- **INSTRUCTION 1**: Please reproduce the MANet text, everything from "Official PyTorch code" down to "Super-Resolution (arxiv, supplementary).", changing every "PyTorch" to "TensorFlow".
- **INSTRUCTION 2**: According to the MANet text, what factors make the blur kernels of real images spatially variant?

- **TEXT PASSAGE**:
■ ■ ■

Official PyTorch code for Mutual Affine Network for Spatially Variant Kernel Estimation in Blind Image Super-Resolution (MANet, ICCV2021)

Overview

Mutual Affine Network for Spatially Variant Kernel Estimation in Blind Image Super-Resolution (MANet, ICCV2021)

This repository is the official PyTorch implementation of Mutual Affine Network for Spatially Variant Kernel Estimation in Blind Image Super-Resolution (arxiv, supplementary).

🚀 🚀 🚀 News:


Existing blind image super-resolution (SR) methods mostly assume blur kernels are spatially invariant across the whole image. However, such an assumption is rarely applicable for real images whose blur kernels are usually spatially variant due to factors such as object motion and out-of-focus. Hence, existing blind SR methods would inevitably give rise to poor performance in real applications. To address this issue, this paper proposes a mutual affine network (MANet) for spatially variant kernel estimation. Specifically, MANet has two distinctive features. First, it has a moderate receptive field so as to keep the locality of degradation. Second, it involves a new mutual affine convolution (MAConv) layer that enhances feature expressiveness without increasing receptive field, model size and computation burden. This is made possible through exploiting channel interdependence, which applies each channel split with an affine transformation module whose input are the rest channel splits. Extensive experiments on synthetic and real images show that the proposed MANet not only performs favorably for both spatially variant and invariant kernel estimation, but also leads to state-of-the-art blind SR performance when combined with non-blind SR methods.

■ ■ ■

- **LISTED ENTRIES**:
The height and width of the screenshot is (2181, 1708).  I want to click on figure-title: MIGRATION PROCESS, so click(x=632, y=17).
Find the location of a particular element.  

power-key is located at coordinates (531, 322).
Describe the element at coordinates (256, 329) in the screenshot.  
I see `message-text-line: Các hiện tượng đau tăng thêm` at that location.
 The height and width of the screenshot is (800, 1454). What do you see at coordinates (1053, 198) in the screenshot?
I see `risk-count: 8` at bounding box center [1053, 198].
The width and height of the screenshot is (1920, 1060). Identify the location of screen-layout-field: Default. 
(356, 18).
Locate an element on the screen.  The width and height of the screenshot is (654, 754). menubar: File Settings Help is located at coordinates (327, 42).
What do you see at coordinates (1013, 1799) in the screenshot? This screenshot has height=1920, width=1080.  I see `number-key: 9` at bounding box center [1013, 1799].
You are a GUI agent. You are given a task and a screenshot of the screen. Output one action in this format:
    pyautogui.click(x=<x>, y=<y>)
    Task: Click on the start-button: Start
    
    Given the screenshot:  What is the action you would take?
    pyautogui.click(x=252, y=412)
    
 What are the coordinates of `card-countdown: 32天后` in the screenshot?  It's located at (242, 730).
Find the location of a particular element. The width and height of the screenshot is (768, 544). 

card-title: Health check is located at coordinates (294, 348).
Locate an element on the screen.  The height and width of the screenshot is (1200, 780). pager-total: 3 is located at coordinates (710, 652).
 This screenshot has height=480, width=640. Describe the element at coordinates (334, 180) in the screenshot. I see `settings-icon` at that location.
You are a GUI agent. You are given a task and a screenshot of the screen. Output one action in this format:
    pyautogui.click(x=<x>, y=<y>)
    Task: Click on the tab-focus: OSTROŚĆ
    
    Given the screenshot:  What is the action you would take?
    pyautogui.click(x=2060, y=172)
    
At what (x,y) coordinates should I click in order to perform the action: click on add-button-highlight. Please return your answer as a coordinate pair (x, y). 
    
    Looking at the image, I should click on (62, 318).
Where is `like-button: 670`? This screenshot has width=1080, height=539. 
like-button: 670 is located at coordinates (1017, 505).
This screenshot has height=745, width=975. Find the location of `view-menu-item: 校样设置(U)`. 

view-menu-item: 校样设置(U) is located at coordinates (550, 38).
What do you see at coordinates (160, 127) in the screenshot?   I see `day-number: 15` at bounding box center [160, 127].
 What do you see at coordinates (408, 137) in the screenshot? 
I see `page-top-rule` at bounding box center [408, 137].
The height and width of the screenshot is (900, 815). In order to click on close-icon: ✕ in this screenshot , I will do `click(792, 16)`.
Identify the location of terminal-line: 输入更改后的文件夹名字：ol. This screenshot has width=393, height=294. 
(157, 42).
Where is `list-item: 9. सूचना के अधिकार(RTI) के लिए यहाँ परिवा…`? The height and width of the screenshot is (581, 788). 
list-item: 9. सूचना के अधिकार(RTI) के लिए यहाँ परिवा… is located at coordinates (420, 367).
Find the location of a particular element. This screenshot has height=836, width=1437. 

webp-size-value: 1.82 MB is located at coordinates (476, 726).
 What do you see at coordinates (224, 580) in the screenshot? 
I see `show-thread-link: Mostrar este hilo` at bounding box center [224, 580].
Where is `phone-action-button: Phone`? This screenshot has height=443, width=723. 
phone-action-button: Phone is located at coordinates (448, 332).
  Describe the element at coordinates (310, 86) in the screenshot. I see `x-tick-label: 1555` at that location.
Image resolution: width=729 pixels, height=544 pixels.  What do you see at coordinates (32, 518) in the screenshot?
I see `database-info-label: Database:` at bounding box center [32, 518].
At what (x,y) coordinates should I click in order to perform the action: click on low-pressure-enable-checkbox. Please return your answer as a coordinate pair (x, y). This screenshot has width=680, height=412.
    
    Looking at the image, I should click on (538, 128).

■ ■ ■

- **TASK RESULT 1**:
Official TensorFlow code for Mutual Affine Network for Spatially Variant Kernel Estimation in Blind Image Super-Resolution (MANet, ICCV2021)

Overview

Mutual Affine Network for Spatially Variant Kernel Estimation in Blind Image Super-Resolution (MANet, ICCV2021)

This repository is the official TensorFlow implementation of Mutual Affine Network for Spatially Variant Kernel Estimation in Blind Image Super-Resolution (arxiv, supplementary).

- **TASK RESULT 2**: Object motion and out-of-focus.